──────── Vorliegender Auszug
Année politique Suisse 2000 : Infrastructure, aménagement, environnement / Sol et logement
 
Mietwesen
Als der Bundesrat im vergangenen Herbst seine Botschaft zur Teilrevision des Mietrechts im Obligationenrecht und zur Volksinitiative „Ja zu fairen Mieten“ verabschiedet hatte, herrschte an der Zinsfront noch Ruhe. Das Zinsniveau und speziell die Hypothekarzinsen sind aber im Berichtsjahr wieder angestiegen, was zu Mieterhöhungen führte. Im Mai forderte deshalb der Mieterinnen- und Mieterverband (MV) vom Bundesrat Sofortmassnahmen im Mietrecht. Die gesetzlich festgelegten Überwälzungssätze sollten mit einem dringlichen Bundesbeschluss halbiert werden. Der Bundesrat wollte diesem Anliegen aber nicht entsprechen. Eine kurzfristige Änderung der Überwälzungsansätze hätte seiner Meinung nach die parlamentarische Debatte zur Mietrechtsrevision unterlaufen [10].
Gleichzeitig nahm der Hauseigentümerverband (SHEV) seinen Kampf gegen die Mieterinitiative auf. An einer Delegiertenversammlung im Juni forderte SHEV-Präsident Dettling, der Bundesrat müsse die Initiative ohne Gegenvorschlag zur Abstimmung bringen. Alt Nationalrat Jaeger (ldu, SG) setzte sich für eine schrittweise Liberalisierung des Mietmarktes ein [11].
Auf Antrag seiner Rechtskommission lehnte der Nationalrat die Mieterinitiative ab und sprach sich grundsätzlich für den indirekten Gegenvorschlag des Bundesrates aus. Dieser will auf die Hypothekarzinsbindung verzichten und die Mietpreise in Zukunft am Landesindex der Konsumentenpreise (LIK) anbinden. Das Kriterium der missbräuchlichen Miete bleibt erhalten. Bemessungsgrundlage bleibt die quartiersübliche Vergleichsmiete.
────────────────
──────── Zeilen
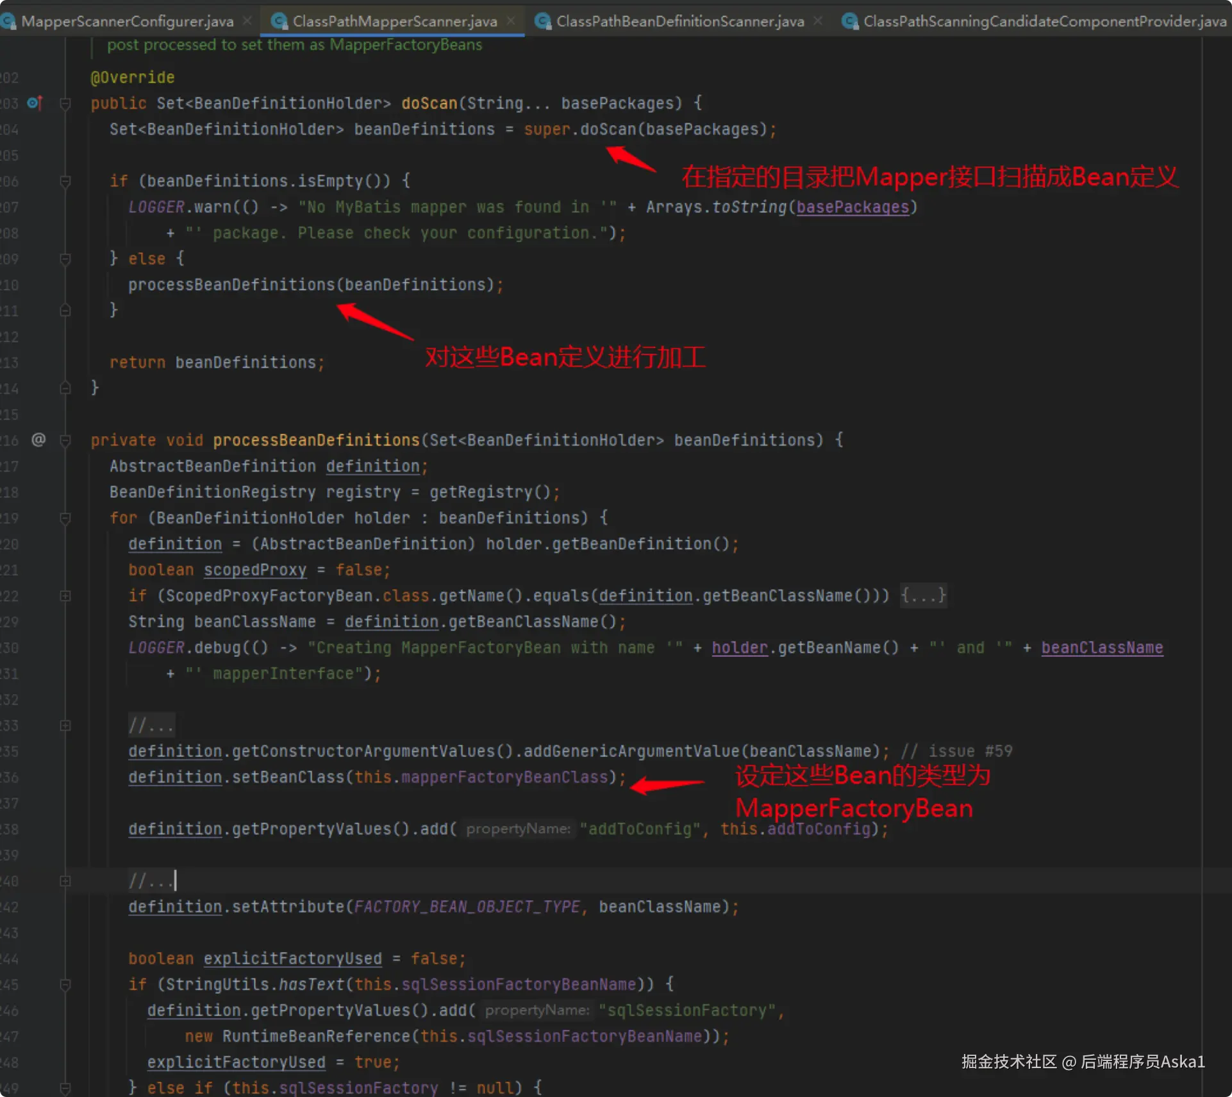Open the ClassPathScanningCandidateComponentProvider.java tab
The width and height of the screenshot is (1232, 1097).
point(1044,21)
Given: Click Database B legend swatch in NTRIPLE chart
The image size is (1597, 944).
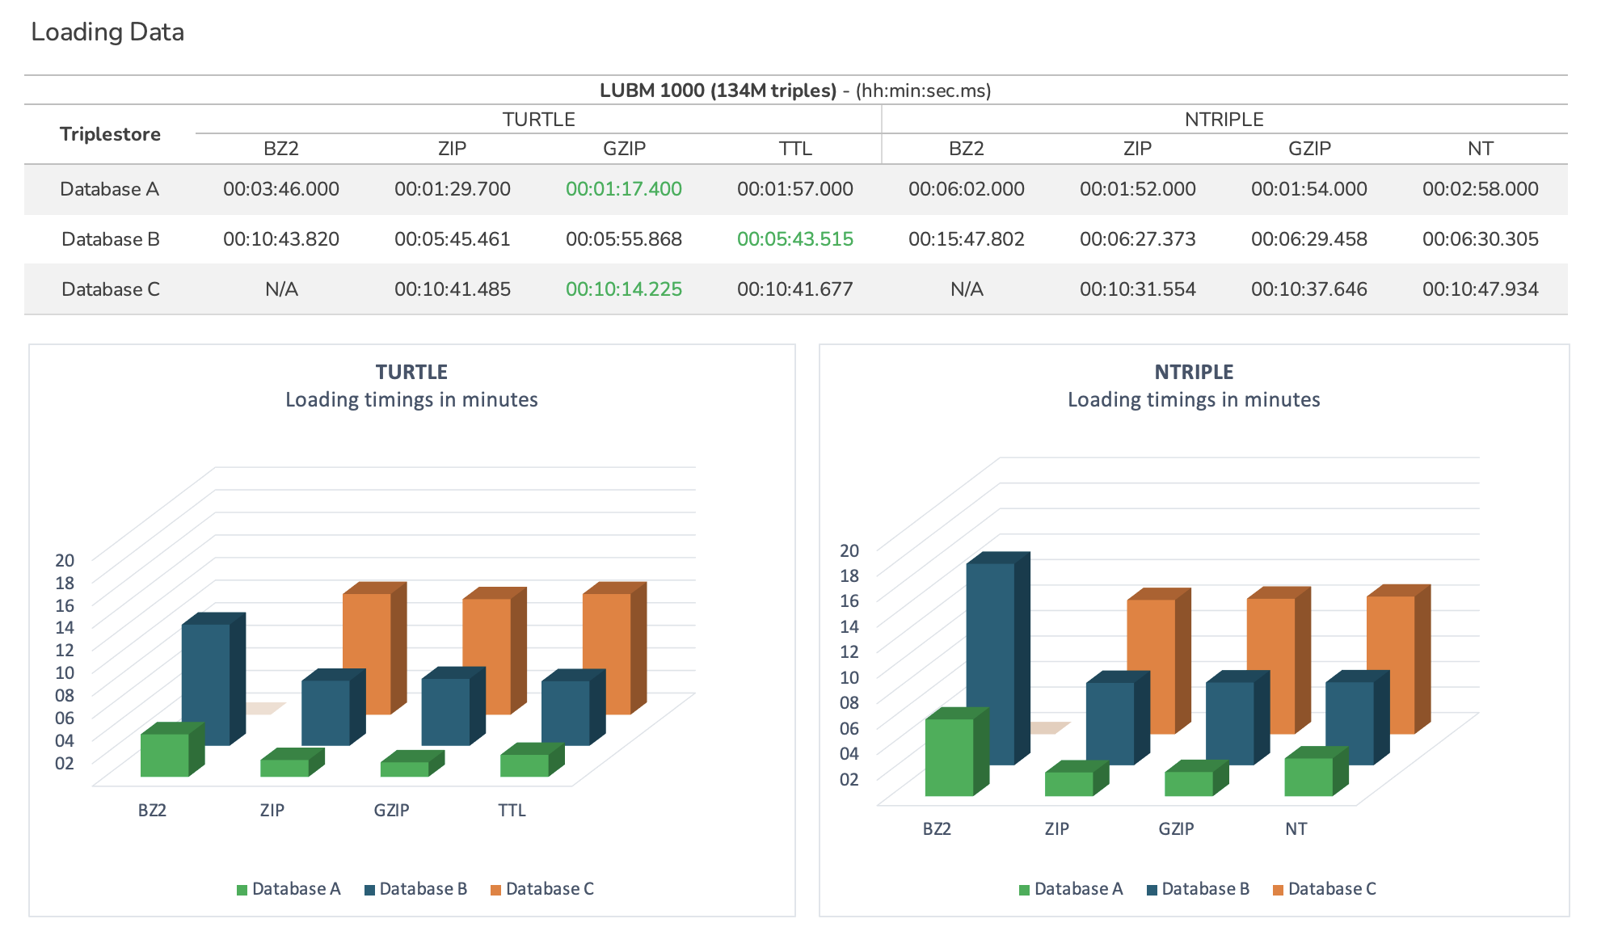Looking at the screenshot, I should coord(1152,890).
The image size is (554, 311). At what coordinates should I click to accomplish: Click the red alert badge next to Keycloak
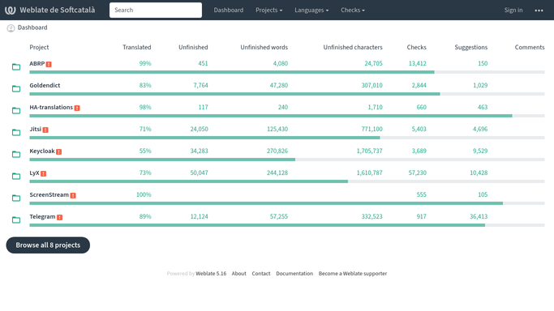[x=59, y=151]
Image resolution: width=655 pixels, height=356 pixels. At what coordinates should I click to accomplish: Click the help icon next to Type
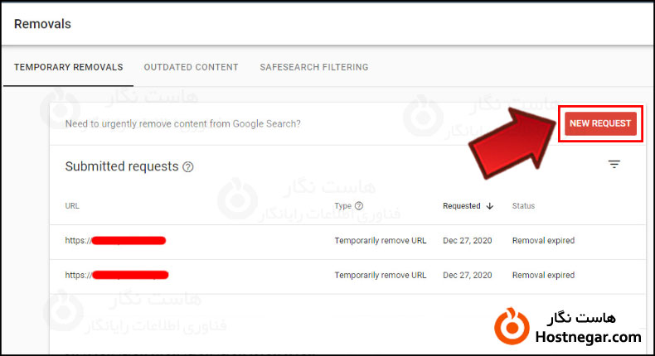[359, 206]
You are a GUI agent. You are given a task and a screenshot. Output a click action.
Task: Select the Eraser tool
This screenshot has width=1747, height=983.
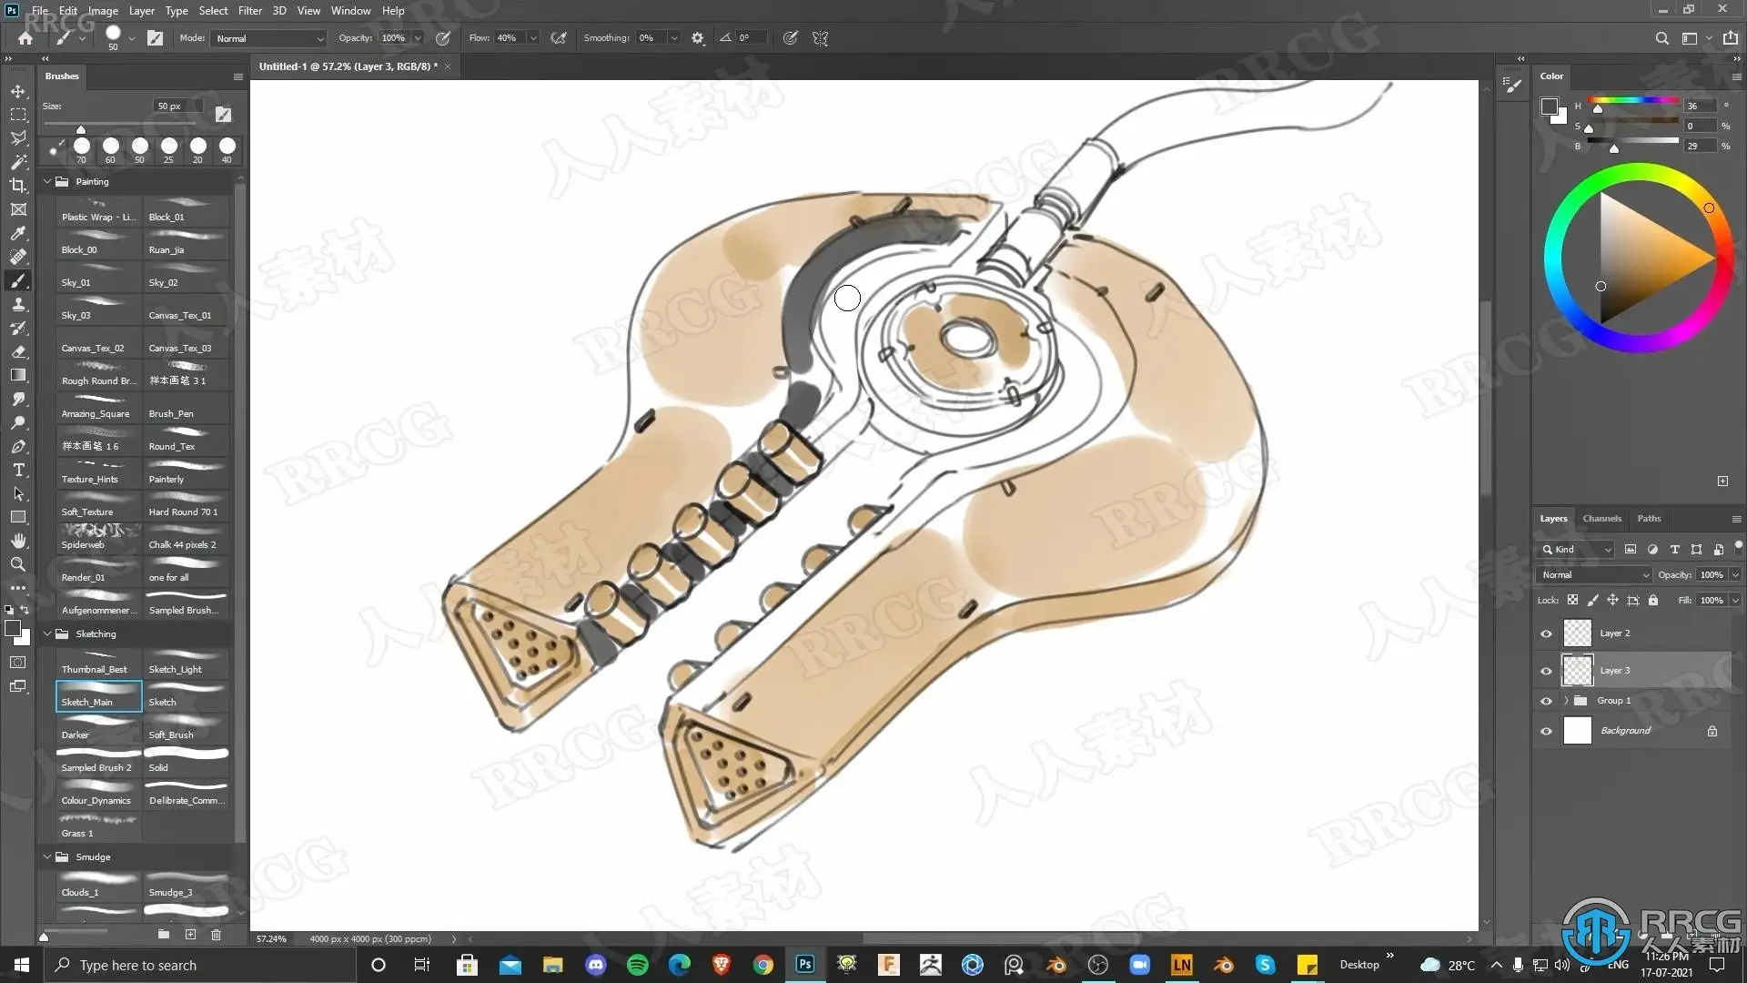pos(18,351)
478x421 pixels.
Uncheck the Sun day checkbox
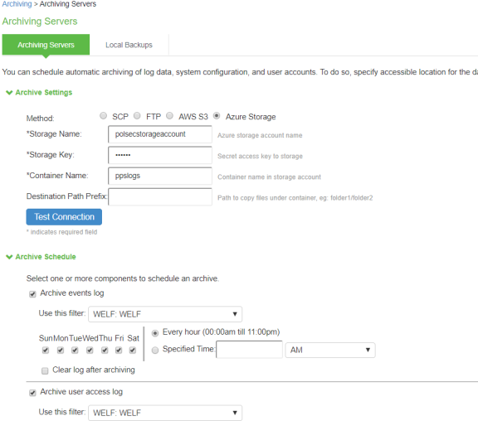tap(46, 350)
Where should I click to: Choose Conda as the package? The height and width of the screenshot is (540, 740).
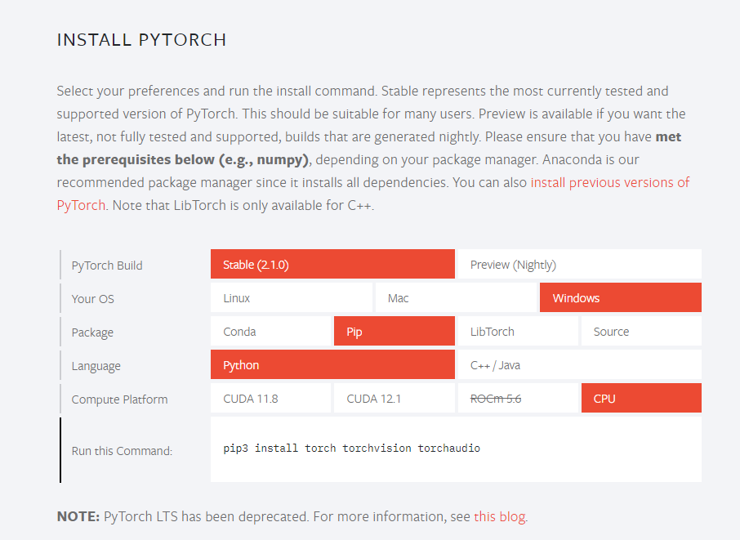pyautogui.click(x=270, y=332)
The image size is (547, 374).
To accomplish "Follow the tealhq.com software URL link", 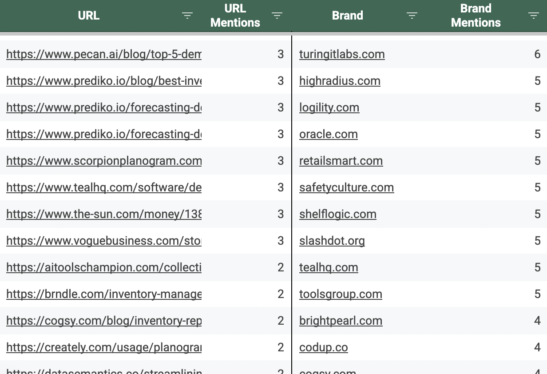I will [x=104, y=187].
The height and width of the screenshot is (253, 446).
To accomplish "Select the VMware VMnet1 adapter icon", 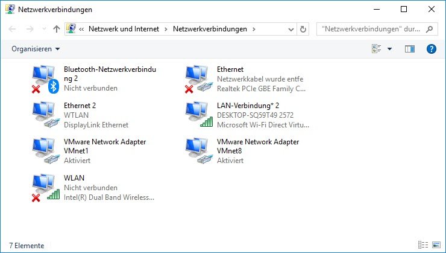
────────────────
*Was zu tun ist*:
a. Gib die Zeilen der Auflistung vom Anfang bis einschließlich der Zeile mit „Looking at the“ erneut aus und ändere darin „Database B“ zu „Database C“, während alles andere unverändert bleibt. Lass die Bilder in deiner Antwort weg.
b. Führe den Text zum Mietwesen nach seinem letzten Satz weiter.
Die Auflistung hat mit dem Text zum Mietwesen nichts zu tun.

*Lösungen*:
a.
Open the ClassPathScanningCandidateComponentProvider.java tab
The width and height of the screenshot is (1232, 1097).
point(1044,21)
Given: Click Database C legend swatch in NTRIPLE chart
The image size is (1597, 944).
Looking at the screenshot, I should coord(1152,890).

b.
Umstritten war jedoch die Frage, zu welchem Prozentsatz die Teuerung gemäss LIK auf die Mieten überwälzt werden soll. Der Bundesrat schlug eine Überwälzung zu 80% vor. Vallender (fdp, AR) stellte den Antrag, hier keine dirigistischen Schranken einzubauen und den Vermietern das Recht auf eine 100prozentige Überwälzung zu erteilen. Für die Mietervertreter forderte Thanei (sp, ZH) hingegen eine Limitierung bei maximal 60%. Bundesrat Couchepin erklärte, eine Überwälzung von mehr als 80% der Teuerung könnte wiederum die Teuerung verstärken, weil die Mieten selbst zu 20% im LIK enthalten sind. Schliesslich akzeptierte die Ratsmehrheit die vom Bundesrat vorgesehenen 80%. Bei der Festlegung der Vergleichsmiete waren die Vertreter der Vermieterseite erfolgreich: Sie setzten durch, dass nicht nur Luxuswohnungen sondern auch alle Genossenschafts- und Gemeindewohnungen aus der quartiersweisen Berechnung der Vergleichsmiete ausgeschlossen werden. FDP- und SVP-Vertreter versuchten allerdings vergeblich, eine Kumulation beider Systeme, Indexmiete und Vergleichsmiete, zu erwirken. Keine Chance hatten auch zwei mieterfreundliche Anträge nach einem Ausbau des Kündigungsschutzes und zur Einführung einer Schutzklausel bei übermässig ansteigender Teuerung. Zudem strich eine bürgerliche Mehrheit im Rat die vom Bundesrat als Neuerung vorgeschlagene staatliche Kostenübernahme bei Verhandlungen vor den Mietgerichten. Der Nationalrat genehmigte den bereinigten Gegenvorschlag mit 95 zu 54 Stimmen. Die Mieterseite liess erkennen, dass sie dem Gesetz unter diesen Umständen nie zustimmen werde [12].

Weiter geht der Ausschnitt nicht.